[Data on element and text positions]
+ + + +

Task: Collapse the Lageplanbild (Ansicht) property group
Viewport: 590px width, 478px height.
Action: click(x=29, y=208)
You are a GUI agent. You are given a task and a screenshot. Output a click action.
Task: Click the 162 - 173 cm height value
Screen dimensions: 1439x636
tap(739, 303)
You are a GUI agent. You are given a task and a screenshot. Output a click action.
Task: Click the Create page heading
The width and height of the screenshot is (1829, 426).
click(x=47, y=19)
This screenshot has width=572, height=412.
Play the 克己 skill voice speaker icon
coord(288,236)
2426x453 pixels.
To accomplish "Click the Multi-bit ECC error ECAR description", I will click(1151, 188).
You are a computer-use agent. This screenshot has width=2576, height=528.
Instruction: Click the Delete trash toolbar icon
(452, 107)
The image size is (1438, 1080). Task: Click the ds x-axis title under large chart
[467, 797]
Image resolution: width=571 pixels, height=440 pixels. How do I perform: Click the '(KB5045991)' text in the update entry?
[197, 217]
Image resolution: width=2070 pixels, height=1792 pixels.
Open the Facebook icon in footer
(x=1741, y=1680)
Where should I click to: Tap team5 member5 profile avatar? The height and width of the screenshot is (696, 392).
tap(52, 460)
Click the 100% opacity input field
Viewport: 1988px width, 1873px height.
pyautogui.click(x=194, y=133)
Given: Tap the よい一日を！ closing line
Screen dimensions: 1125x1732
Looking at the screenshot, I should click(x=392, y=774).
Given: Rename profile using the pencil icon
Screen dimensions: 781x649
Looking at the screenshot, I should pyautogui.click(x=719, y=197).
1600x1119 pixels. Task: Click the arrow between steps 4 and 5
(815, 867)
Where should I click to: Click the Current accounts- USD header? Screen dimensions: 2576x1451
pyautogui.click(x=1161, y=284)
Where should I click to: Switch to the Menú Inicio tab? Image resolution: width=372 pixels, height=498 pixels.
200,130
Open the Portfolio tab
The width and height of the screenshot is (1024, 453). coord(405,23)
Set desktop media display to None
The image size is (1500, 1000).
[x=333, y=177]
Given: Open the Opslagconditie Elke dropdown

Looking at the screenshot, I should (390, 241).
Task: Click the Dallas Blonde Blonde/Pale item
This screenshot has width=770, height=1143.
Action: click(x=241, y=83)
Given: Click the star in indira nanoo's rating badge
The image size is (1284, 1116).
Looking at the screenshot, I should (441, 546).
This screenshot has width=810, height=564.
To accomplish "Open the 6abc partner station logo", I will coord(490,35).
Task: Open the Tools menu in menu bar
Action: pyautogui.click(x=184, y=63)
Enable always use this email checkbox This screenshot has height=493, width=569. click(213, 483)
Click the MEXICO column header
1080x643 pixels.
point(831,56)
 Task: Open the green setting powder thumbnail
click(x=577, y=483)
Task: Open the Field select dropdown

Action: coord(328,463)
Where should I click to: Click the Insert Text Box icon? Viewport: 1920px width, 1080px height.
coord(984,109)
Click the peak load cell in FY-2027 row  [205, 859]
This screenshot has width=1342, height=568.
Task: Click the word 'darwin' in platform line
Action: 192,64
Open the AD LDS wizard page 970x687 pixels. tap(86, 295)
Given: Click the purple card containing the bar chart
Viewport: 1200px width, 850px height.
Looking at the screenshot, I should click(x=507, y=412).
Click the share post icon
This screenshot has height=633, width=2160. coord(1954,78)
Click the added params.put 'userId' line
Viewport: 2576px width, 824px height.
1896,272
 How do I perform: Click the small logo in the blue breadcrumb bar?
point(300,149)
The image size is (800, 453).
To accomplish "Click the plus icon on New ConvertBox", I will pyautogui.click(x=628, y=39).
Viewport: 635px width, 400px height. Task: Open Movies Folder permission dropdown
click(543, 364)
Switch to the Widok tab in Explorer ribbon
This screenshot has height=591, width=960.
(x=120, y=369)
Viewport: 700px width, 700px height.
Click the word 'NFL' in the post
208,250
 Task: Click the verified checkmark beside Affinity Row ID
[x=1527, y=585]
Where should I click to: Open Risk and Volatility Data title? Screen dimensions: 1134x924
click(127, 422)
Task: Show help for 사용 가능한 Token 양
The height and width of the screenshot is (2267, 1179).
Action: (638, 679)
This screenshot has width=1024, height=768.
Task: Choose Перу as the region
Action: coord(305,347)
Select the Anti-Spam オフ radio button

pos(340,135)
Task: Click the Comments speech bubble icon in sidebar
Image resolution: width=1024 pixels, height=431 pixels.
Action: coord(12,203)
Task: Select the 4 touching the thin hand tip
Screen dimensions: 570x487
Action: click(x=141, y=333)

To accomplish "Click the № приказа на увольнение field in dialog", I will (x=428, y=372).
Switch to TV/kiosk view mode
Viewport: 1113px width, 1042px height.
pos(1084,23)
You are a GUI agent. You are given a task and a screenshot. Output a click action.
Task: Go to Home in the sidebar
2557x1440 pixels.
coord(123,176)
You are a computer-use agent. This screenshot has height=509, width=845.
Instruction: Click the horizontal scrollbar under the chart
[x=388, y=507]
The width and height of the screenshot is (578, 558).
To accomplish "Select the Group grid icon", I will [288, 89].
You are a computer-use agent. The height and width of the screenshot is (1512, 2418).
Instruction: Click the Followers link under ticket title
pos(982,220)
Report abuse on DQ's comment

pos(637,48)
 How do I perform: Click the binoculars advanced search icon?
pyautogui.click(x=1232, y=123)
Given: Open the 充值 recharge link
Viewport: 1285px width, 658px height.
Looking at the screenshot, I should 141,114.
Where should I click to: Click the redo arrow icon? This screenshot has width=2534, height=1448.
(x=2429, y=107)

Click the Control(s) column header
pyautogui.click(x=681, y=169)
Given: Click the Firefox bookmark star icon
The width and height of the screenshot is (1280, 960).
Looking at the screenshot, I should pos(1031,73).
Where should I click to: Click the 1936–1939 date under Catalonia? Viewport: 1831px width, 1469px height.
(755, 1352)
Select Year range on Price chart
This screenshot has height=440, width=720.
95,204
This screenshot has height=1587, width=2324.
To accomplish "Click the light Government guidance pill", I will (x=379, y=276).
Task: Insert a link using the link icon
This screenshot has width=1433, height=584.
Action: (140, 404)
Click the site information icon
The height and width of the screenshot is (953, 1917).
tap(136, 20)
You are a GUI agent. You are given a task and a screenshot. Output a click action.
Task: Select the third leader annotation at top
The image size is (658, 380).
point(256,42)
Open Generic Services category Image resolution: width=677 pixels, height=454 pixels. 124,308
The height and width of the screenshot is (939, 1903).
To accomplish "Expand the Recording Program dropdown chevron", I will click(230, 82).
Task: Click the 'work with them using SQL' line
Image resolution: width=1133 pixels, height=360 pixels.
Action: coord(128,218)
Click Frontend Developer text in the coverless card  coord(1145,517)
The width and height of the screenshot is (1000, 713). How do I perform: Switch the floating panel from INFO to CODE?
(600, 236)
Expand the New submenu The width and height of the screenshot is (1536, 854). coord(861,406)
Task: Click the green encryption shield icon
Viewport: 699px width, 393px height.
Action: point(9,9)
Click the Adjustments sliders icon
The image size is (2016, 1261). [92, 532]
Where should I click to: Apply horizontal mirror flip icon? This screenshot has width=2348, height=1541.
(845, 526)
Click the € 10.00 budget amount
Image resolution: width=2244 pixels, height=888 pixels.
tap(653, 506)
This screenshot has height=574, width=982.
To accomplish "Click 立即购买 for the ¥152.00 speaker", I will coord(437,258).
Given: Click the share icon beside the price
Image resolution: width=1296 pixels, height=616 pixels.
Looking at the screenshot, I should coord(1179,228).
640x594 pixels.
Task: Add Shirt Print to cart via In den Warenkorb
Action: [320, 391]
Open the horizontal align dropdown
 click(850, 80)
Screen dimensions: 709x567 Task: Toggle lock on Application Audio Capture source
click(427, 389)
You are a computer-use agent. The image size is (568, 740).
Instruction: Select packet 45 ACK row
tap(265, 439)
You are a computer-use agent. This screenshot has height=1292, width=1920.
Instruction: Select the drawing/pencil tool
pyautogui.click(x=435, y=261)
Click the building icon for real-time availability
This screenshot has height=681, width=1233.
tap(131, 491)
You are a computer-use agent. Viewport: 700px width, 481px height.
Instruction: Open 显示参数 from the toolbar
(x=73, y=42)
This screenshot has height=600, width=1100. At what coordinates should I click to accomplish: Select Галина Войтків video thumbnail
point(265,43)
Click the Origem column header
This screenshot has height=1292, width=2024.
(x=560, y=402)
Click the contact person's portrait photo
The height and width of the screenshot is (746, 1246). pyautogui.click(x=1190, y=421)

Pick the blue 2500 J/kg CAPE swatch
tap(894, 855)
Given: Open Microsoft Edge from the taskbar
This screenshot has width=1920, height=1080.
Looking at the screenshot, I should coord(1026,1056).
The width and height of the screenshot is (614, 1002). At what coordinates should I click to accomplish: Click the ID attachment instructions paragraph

+ + + +

Can you turn the data, from its first line through the line containing "tap(739, 303)", with both of those lines included, into a JSON list of strings with one string per line and blank lines omitted?

**Solution**
[
  "Task: Collapse the Lageplanbild (Ansicht) property group",
  "Viewport: 590px width, 478px height.",
  "Action: click(x=29, y=208)",
  "You are a GUI agent. You are given a task and a screenshot. Output a click action.",
  "Task: Click the 162 - 173 cm height value",
  "Screen dimensions: 1439x636",
  "tap(739, 303)"
]